When planning for the laboratory of the future, laboratory execution systems, experimental data capture systems, and decision support systems must effectively capture the “digital twin” of instrumental methods of analysis. Moreover, it is important for laboratories to ensure that digitalized laboratories of the future not only allow for the on-demand access of analytical data, but must also provide data provenance to assure that sample genealogy is preserved within datasets.
Additionally, laboratories should look to achieve data interoperability to assure that data formats do not require specific software to consume and allow for visualization. Laboratories should also have the ability to process-on-demand to assure that data is formatted and that automated processing of large datasets is convenient, fast and reproducible. Laboratories that grant the ability to associate digital representations of analysis, both automated and human-initiated, will be able to assure that the interpretations of results are stored along with the experimental data.
There is software that can be selected for such an endeavor which can assure data integrity, enhance regulatory compliance and drive innovation. With the automation and digitalization of data complete, the analysis of that data can begin.
Analyzing the data
Although data might be digital, relevant datasets can often be disassociated from each other or stored and managed in disparate digital silos, only being accessible by domain-specific applications. AI and ML are a key part of reaching the full picture view of data to associate experimental data with chemical provenance.
If scientists have a digital representation of data as opposed to a document summary, they can compare the batch information to the digital specification. By analyzing the data sets exposed by applications, scientists can do an interrogation or investigation as to why a certain correlation is happening.
For clinical batches, data access in one place is a key requirement for analysis by scientists. The analysis portion is also how impurities can be found and drug recalls avoided. For instance, observing any compositional variance — prior to any “out-of-specification” results are observed — can be helpful for identifying any problems before manufacturing batches fall out of release specifications. This is achieved by having the digital representations of batch information rate, process information, and the characterization results all in one digital data set. The automation and digitalization stages also help optimize processes and give scientists the information they need to conclude an experiment and have high-performing workflows.
Digitalization is a major way Industry 4.0 is being realized by companies across industries. By connecting all different pieces of hardware with software, and coupling that with data, machines can draw conclusions to advance the experiment — and in real-time. These advancements are also making the laboratory of the future a more collaborative and interactive experience for scientists since they are using AI and ML to guide experimental design, which improves efficiency and draws meaningful insights from myriads of data. Scientists are accelerating innovation in R&D through digitalization efforts that streamline workflows and demonstrate data integrity, and they are reducing the risk and expense associated with developing new chemicals with faster, cheaper, and more reliable structure characterization.
Industry 4.0 is no longer just an idea. There are endless tools and resources available for organizations to realize the ecosystem’s benefits to achieve the efficiency and productivity it offers.

- _Extracted records_
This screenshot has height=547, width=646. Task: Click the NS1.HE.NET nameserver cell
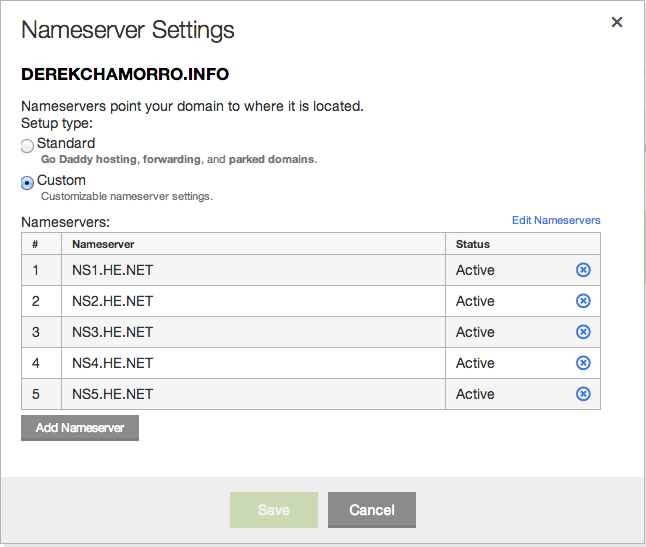253,270
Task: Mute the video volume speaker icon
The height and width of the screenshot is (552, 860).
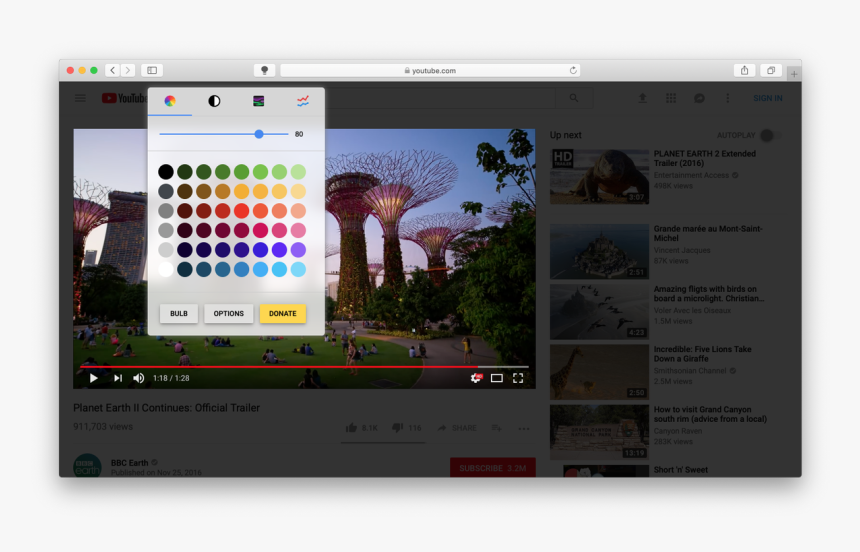Action: pyautogui.click(x=138, y=378)
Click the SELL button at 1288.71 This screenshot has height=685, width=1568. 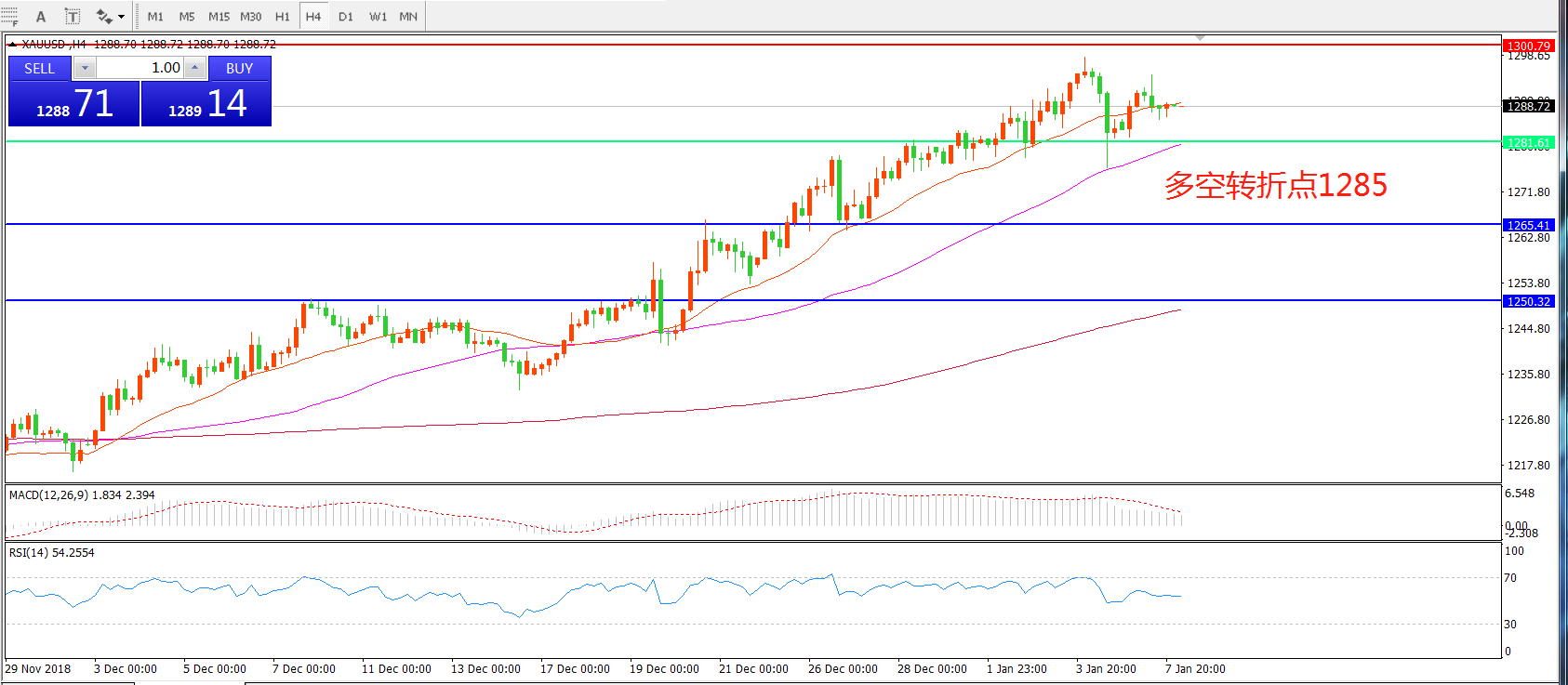73,103
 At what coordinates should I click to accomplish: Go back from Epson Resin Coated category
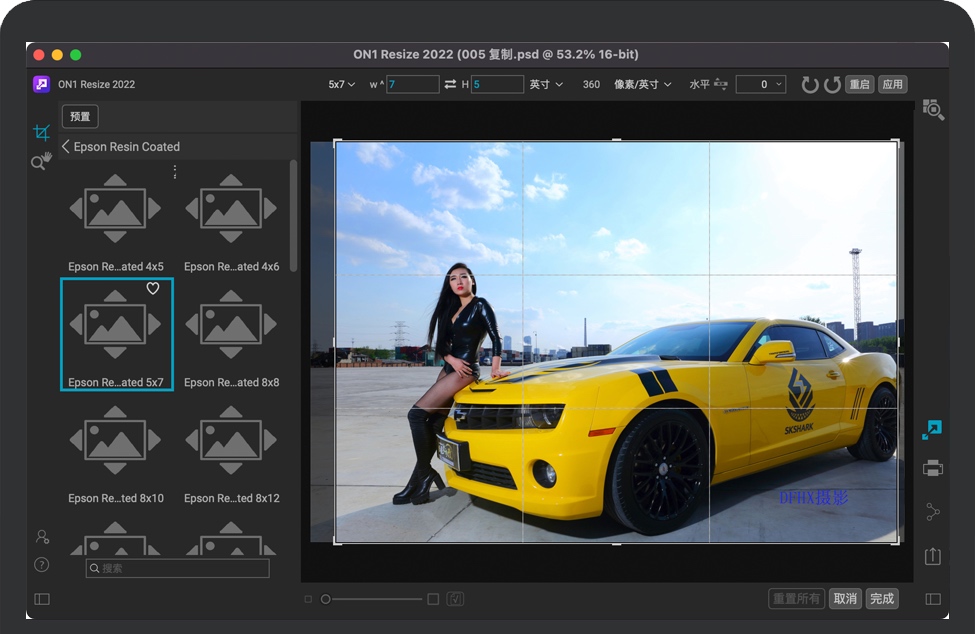pos(66,147)
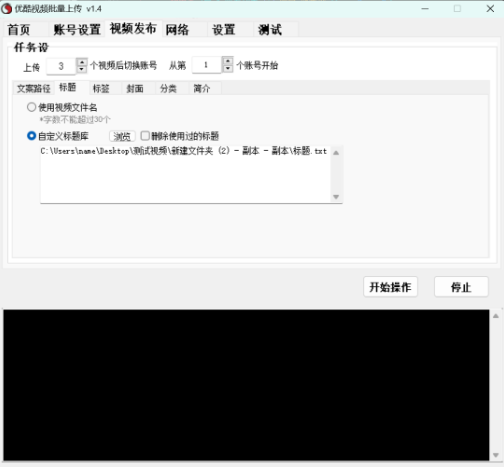Decrease the starting account number spinner
The width and height of the screenshot is (504, 467).
(227, 69)
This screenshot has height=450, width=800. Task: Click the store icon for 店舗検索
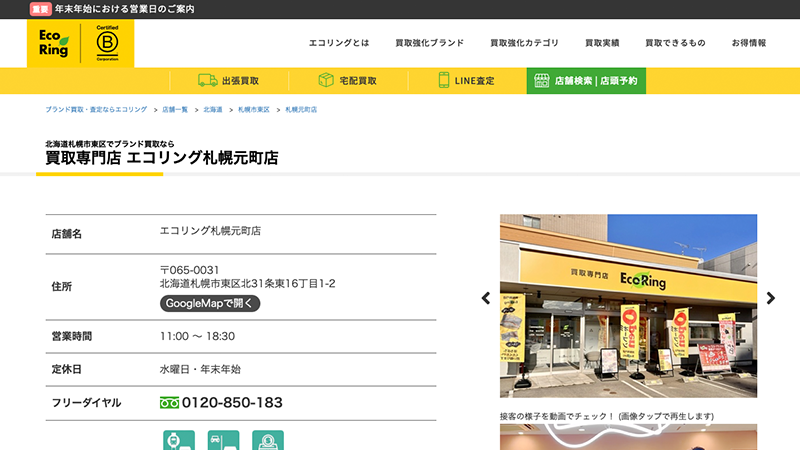541,80
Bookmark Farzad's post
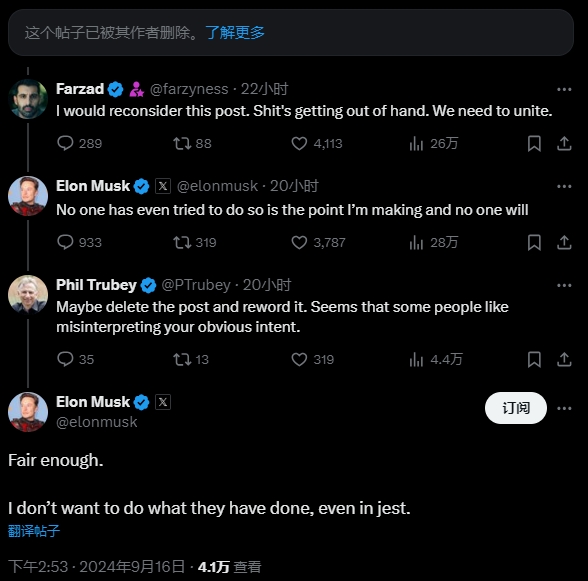The image size is (588, 581). click(x=534, y=144)
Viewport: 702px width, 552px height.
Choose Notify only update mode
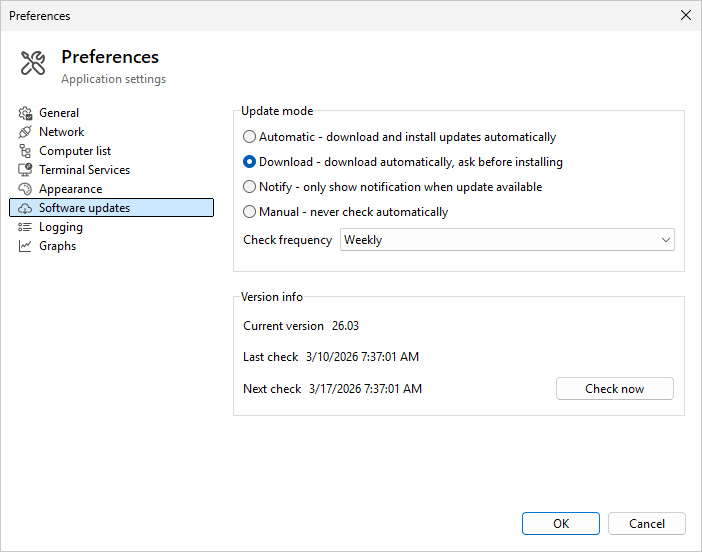click(x=250, y=187)
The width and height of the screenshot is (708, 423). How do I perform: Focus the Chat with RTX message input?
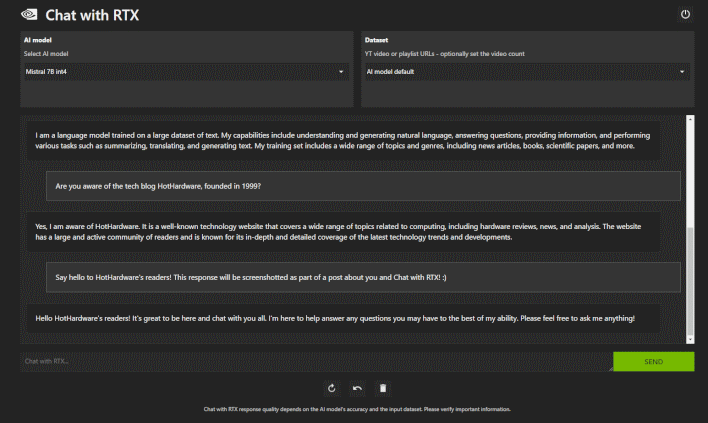point(316,362)
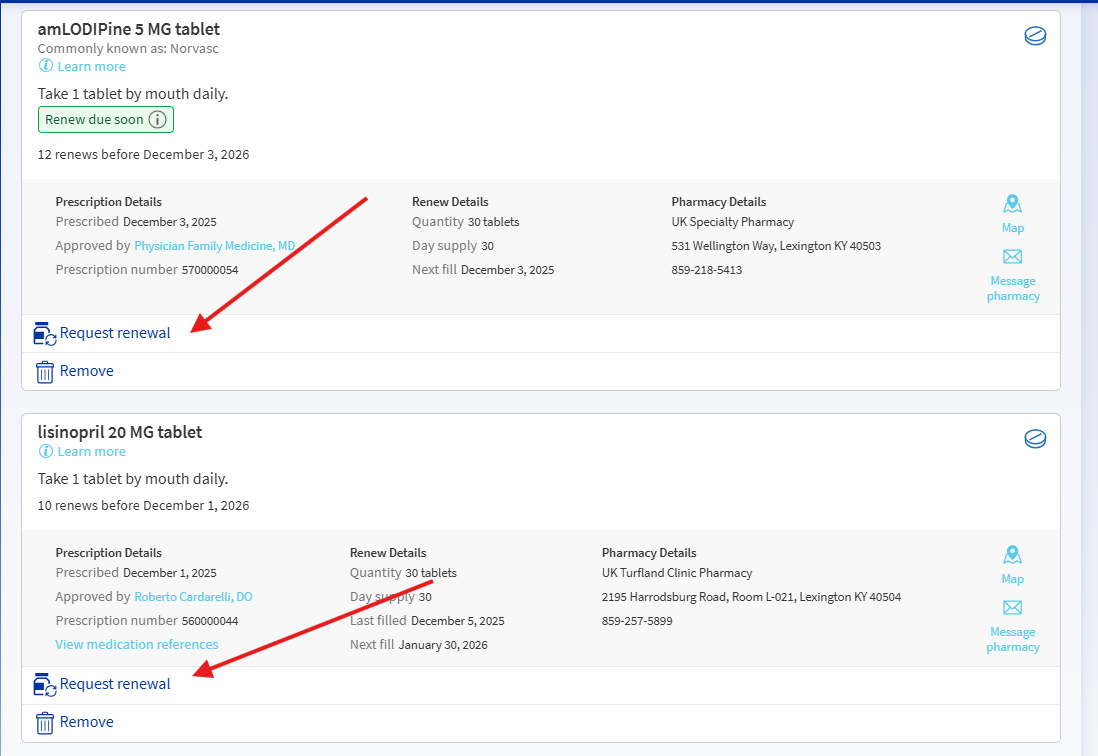Screen dimensions: 1098x756
Task: Click the info icon beside amLODIPine Learn more
Action: [x=46, y=66]
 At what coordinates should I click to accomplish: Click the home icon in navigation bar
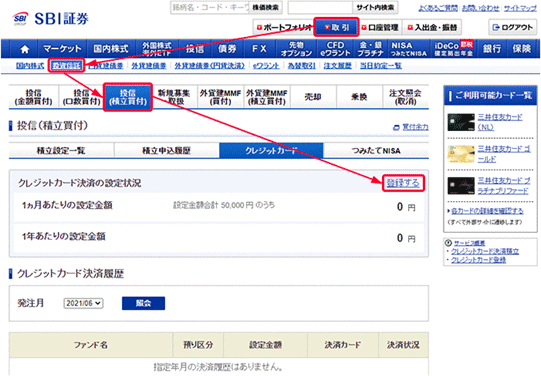(x=24, y=49)
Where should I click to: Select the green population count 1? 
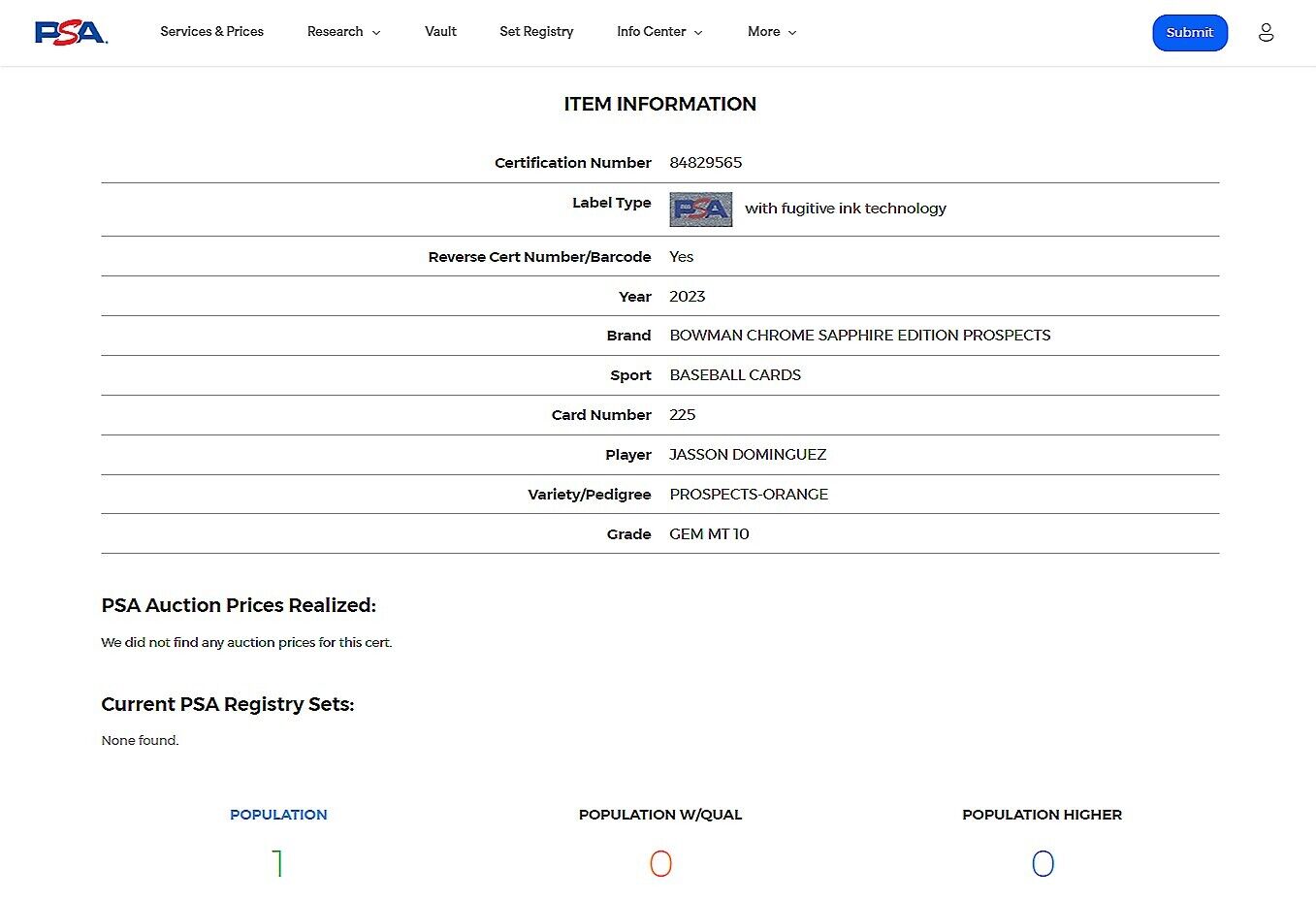pyautogui.click(x=278, y=863)
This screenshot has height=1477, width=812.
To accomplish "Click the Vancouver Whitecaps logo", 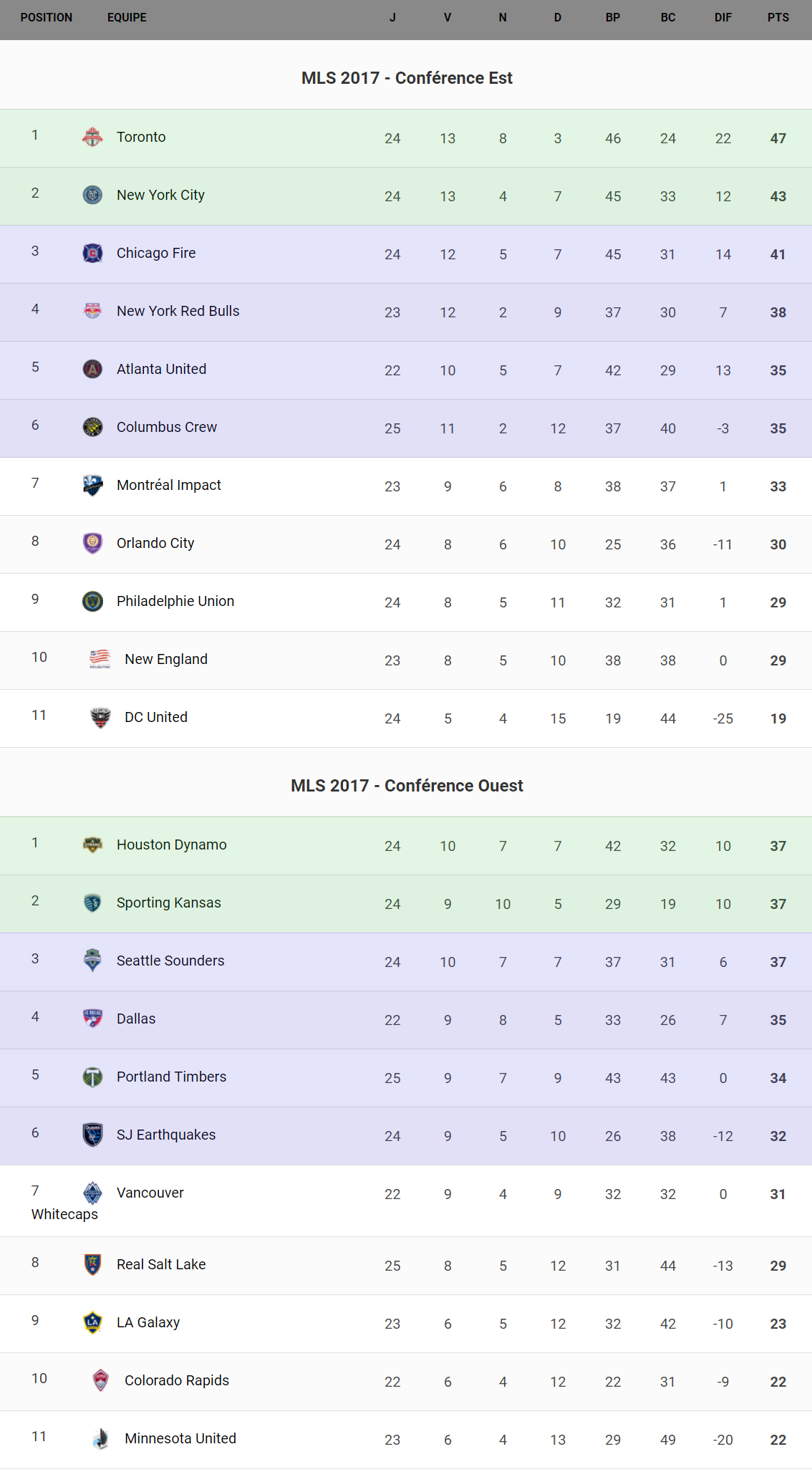I will click(x=92, y=1193).
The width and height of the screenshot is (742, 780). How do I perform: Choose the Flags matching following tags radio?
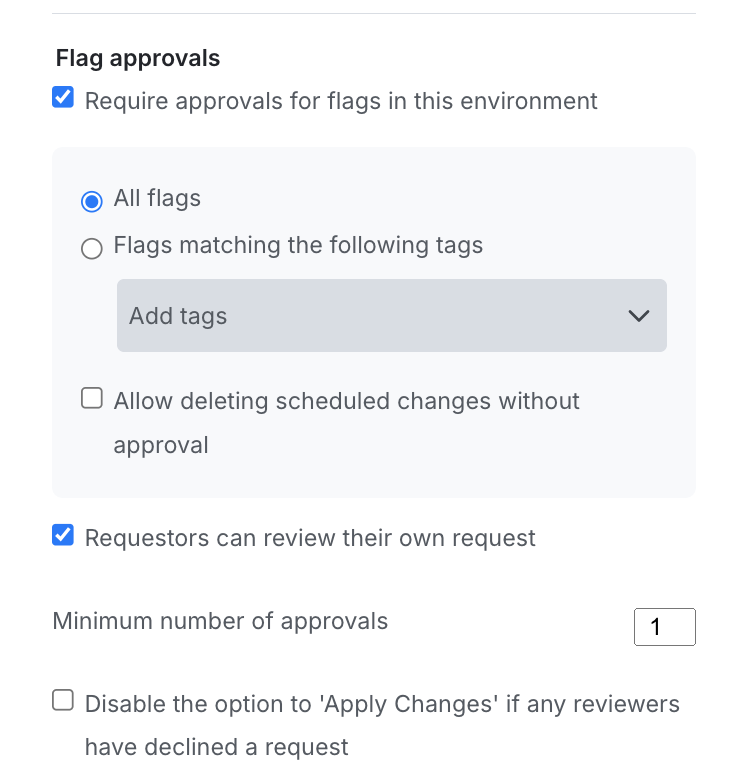(x=92, y=249)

- _Exercises_
• A. Answer these questions about the passage on laboratory digitalization:
(i) What does data provenance assure is preserved within datasets?
(ii) With a digital representation of data, what can scientists compare batch information to?
(iii) What do scientists use to guide experimental design?
• B. List the kinds of systems that the passage on laboratory digitalization says must capture the "digital twin" of instrumental methods of analysis.
• C. Quote the passage on laboratory digitalization, beginning at the words "Digitalization is a" and stopping after the words "reliable structure characterization.".
The listing was taken from a different source than the passage on laboratory digitalization.

- _Outputs for the tasks_
• A.
(i) Sample genealogy
(ii) The digital specification
(iii) AI and ML

• B.
- Laboratory execution systems
- Experimental data capture systems
- Decision support systems

• C.
Digitalization is a major way Industry 4.0 is being realized by companies across industries. By connecting all different pieces of hardware with software, and coupling that with data, machines can draw conclusions to advance the experiment — and in real-time. These advancements are also making the laboratory of the future a more collaborative and interactive experience for scientists since they are using AI and ML to guide experimental design, which improves efficiency and draws meaningful insights from myriads of data. Scientists are accelerating innovation in R&D through digitalization efforts that streamline workflows and demonstrate data integrity, and they are reducing the risk and expense associated with developing new chemicals with faster, cheaper, and more reliable structure characterization.